━━━ Material for this exercise

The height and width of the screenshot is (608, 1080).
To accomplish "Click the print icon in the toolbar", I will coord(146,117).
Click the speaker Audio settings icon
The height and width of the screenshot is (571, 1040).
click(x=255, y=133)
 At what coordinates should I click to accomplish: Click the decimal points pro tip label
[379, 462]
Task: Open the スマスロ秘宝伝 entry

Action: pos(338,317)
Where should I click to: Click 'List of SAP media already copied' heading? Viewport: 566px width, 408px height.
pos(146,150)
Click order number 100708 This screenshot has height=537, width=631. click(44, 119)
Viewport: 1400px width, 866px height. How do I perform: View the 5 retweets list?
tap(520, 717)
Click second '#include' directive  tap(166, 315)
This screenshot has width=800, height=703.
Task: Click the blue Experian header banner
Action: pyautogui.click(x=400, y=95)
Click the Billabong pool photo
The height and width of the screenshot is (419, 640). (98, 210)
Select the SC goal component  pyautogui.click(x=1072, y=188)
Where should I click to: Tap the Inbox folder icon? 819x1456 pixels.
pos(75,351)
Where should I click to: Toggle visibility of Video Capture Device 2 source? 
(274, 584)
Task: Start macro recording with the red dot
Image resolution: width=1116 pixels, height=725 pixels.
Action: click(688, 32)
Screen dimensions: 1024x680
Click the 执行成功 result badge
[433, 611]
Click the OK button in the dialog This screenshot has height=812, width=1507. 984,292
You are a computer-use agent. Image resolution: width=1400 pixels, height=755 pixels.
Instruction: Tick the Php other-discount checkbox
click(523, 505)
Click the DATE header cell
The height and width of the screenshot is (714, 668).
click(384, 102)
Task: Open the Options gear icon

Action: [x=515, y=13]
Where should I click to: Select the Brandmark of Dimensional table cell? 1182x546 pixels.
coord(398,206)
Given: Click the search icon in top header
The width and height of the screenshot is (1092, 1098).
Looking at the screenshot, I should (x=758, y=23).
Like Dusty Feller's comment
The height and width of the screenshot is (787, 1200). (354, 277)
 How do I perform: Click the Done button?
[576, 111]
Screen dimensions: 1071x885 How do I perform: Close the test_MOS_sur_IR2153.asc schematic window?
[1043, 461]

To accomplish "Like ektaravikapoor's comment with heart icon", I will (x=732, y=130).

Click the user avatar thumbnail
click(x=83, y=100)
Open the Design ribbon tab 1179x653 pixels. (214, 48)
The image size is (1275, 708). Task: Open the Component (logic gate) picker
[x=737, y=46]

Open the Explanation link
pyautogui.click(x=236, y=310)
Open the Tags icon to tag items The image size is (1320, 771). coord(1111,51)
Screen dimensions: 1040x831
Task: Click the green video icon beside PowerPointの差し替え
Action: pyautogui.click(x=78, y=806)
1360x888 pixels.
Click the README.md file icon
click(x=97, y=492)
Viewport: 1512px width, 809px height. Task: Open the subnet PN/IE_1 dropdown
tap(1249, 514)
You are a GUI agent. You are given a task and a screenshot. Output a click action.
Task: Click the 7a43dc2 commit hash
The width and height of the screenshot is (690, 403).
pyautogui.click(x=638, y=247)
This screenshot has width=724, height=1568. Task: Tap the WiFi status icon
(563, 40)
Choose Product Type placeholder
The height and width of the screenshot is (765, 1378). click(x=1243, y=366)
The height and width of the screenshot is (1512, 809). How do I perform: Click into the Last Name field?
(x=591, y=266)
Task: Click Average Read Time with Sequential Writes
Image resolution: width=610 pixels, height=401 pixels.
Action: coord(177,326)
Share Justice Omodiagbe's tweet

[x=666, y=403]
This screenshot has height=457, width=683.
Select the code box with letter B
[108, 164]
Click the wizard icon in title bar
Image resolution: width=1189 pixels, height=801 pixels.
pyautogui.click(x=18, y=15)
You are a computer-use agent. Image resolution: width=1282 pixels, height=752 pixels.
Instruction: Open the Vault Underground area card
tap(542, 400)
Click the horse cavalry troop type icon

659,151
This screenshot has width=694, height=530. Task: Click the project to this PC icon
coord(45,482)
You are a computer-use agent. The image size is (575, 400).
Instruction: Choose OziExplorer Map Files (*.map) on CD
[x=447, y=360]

━━━━━━

_Task objective_
Each entry in the data must be copied exactly.

_Solution for this problem_
The height and width of the screenshot is (608, 1080).
To accomplish "Click the print icon in the toolbar", I will coord(146,117).
Click the speaker Audio settings icon
The height and width of the screenshot is (571, 1040).
click(x=255, y=133)
 At what coordinates should I click to accomplish: Click the decimal points pro tip label
[379, 462]
Task: Open the スマスロ秘宝伝 entry

Action: pos(338,317)
Where should I click to: Click 'List of SAP media already copied' heading? Viewport: 566px width, 408px height.
pos(146,150)
Click order number 100708 This screenshot has height=537, width=631. click(44, 119)
Viewport: 1400px width, 866px height. How do I perform: View the 5 retweets list?
tap(520, 717)
Click second '#include' directive  tap(166, 315)
This screenshot has width=800, height=703.
Task: Click the blue Experian header banner
Action: pyautogui.click(x=400, y=95)
Click the Billabong pool photo
The height and width of the screenshot is (419, 640). (98, 210)
Select the SC goal component  pyautogui.click(x=1072, y=188)
Where should I click to: Tap the Inbox folder icon? 819x1456 pixels.
pos(75,351)
Where should I click to: Toggle visibility of Video Capture Device 2 source? 
(274, 584)
Task: Start macro recording with the red dot
Image resolution: width=1116 pixels, height=725 pixels.
Action: click(688, 32)
Screen dimensions: 1024x680
Click the 执行成功 result badge
[433, 611]
Click the OK button in the dialog This screenshot has height=812, width=1507. 984,292
You are a computer-use agent. Image resolution: width=1400 pixels, height=755 pixels.
Instruction: Tick the Php other-discount checkbox
click(523, 505)
Click the DATE header cell
The height and width of the screenshot is (714, 668).
click(384, 102)
Task: Open the Options gear icon

Action: [x=515, y=13]
Where should I click to: Select the Brandmark of Dimensional table cell? 1182x546 pixels.
coord(398,206)
Given: Click the search icon in top header
The width and height of the screenshot is (1092, 1098).
Looking at the screenshot, I should (x=758, y=23).
Like Dusty Feller's comment
The height and width of the screenshot is (787, 1200). (354, 277)
 How do I perform: Click the Done button?
[576, 111]
Screen dimensions: 1071x885 How do I perform: Close the test_MOS_sur_IR2153.asc schematic window?
[1043, 461]

To accomplish "Like ektaravikapoor's comment with heart icon", I will (x=732, y=130).

Click the user avatar thumbnail
click(x=83, y=100)
Open the Design ribbon tab 1179x653 pixels. (214, 48)
The image size is (1275, 708). Task: Open the Component (logic gate) picker
[x=737, y=46]

Open the Explanation link
pyautogui.click(x=236, y=310)
Open the Tags icon to tag items The image size is (1320, 771). coord(1111,51)
Screen dimensions: 1040x831
Task: Click the green video icon beside PowerPointの差し替え
Action: pyautogui.click(x=78, y=806)
1360x888 pixels.
Click the README.md file icon
click(x=97, y=492)
Viewport: 1512px width, 809px height. Task: Open the subnet PN/IE_1 dropdown
tap(1249, 514)
You are a GUI agent. You are given a task and a screenshot. Output a click action.
Task: Click the 7a43dc2 commit hash
The width and height of the screenshot is (690, 403).
pyautogui.click(x=638, y=247)
This screenshot has width=724, height=1568. Task: Tap the WiFi status icon
(563, 40)
Choose Product Type placeholder
The height and width of the screenshot is (765, 1378). click(x=1243, y=366)
The height and width of the screenshot is (1512, 809). How do I perform: Click into the Last Name field?
(x=591, y=266)
Task: Click Average Read Time with Sequential Writes
Image resolution: width=610 pixels, height=401 pixels.
Action: coord(177,326)
Share Justice Omodiagbe's tweet

[x=666, y=403]
This screenshot has height=457, width=683.
Select the code box with letter B
[108, 164]
Click the wizard icon in title bar
Image resolution: width=1189 pixels, height=801 pixels.
pyautogui.click(x=18, y=15)
You are a computer-use agent. Image resolution: width=1282 pixels, height=752 pixels.
Instruction: Open the Vault Underground area card
tap(542, 400)
Click the horse cavalry troop type icon

659,151
This screenshot has width=694, height=530. Task: Click the project to this PC icon
coord(45,482)
You are a computer-use agent. The image size is (575, 400).
Instruction: Choose OziExplorer Map Files (*.map) on CD
[x=447, y=360]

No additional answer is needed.